Thursday, April 16, 2020

missal

Sometimes it’s the grief, sometimes the gravity. Sometimes it what the flesh contends, some urgency of appetite, some embattled old ardor. The sun recedes behind slow sea clouds, the wind goes dancing through the trees. A heavy breath, a double spaced pause, the gathered and the dance. The arguments of the unseen colors, the hints gotten from the fringe of hue, the patois perception steeps of us getting in its licks while the world imbues us with its getaway greens and discount blues. The light arrives and reads us aloud. The ceremony shakes out somehow.

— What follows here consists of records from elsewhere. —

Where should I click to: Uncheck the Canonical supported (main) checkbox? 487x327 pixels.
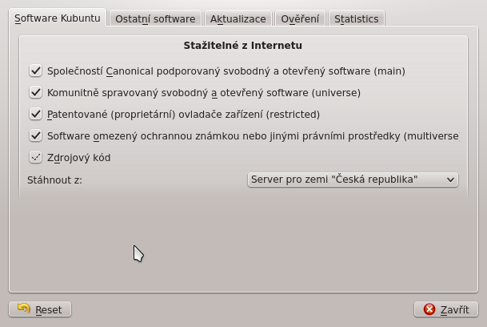point(36,71)
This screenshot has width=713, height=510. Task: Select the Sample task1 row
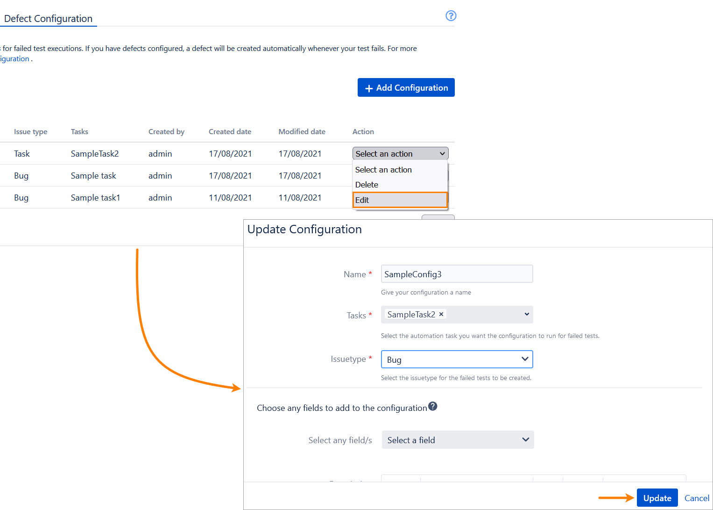[95, 198]
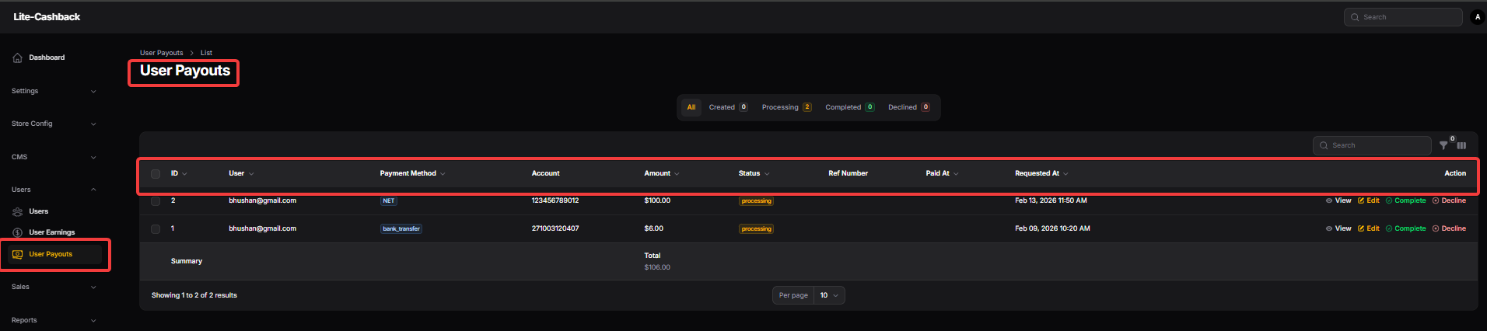
Task: Click the Users group icon in sidebar
Action: click(17, 211)
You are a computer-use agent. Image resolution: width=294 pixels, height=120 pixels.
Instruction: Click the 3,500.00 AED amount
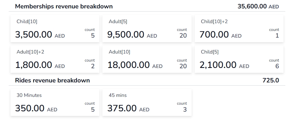pos(40,35)
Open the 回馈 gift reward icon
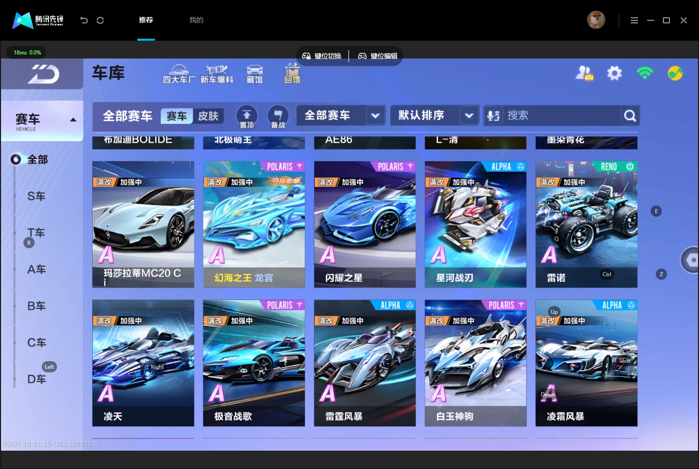 coord(292,74)
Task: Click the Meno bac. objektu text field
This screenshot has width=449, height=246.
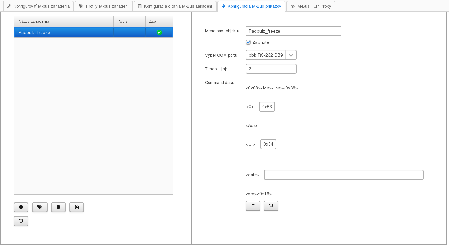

So it’s the front porch as the over casts. So it’s black coffee and sacramental smoke as I lean into my indolence, while the neighbors heard their scads of children, and shelter in place orders go largely unobserved. The yard does its thing and I do mine, weed green and lonely old blue. The day wanders off and the dogs take turns, with fence post assemblies of the local gossip covens spilling into the streets. They rove and revel, as if they are among the blameless blessed. I am a stranger to their faiths. I hold to no mysteries and serve only my own madness, the waiting world above and below, and the absence of your archetype.


The world stirs, strained and graven around the humans, fluid and vernal through the true. We die in droves, we grasp at straws, we issue declarations as if they’re going to help. The words work us through the abruptions and impacts. The words tie it off where it’s bleeding out, the words tie it up neat and pretty with a bow. As if we were ever more than ribbons scattered. As if there was ever more road than the one on through. This is the ghost that longs for resurrection, the tripping tongue, the reserved breath. This is the reason left of all the ritual. The place where the animal at last escapes.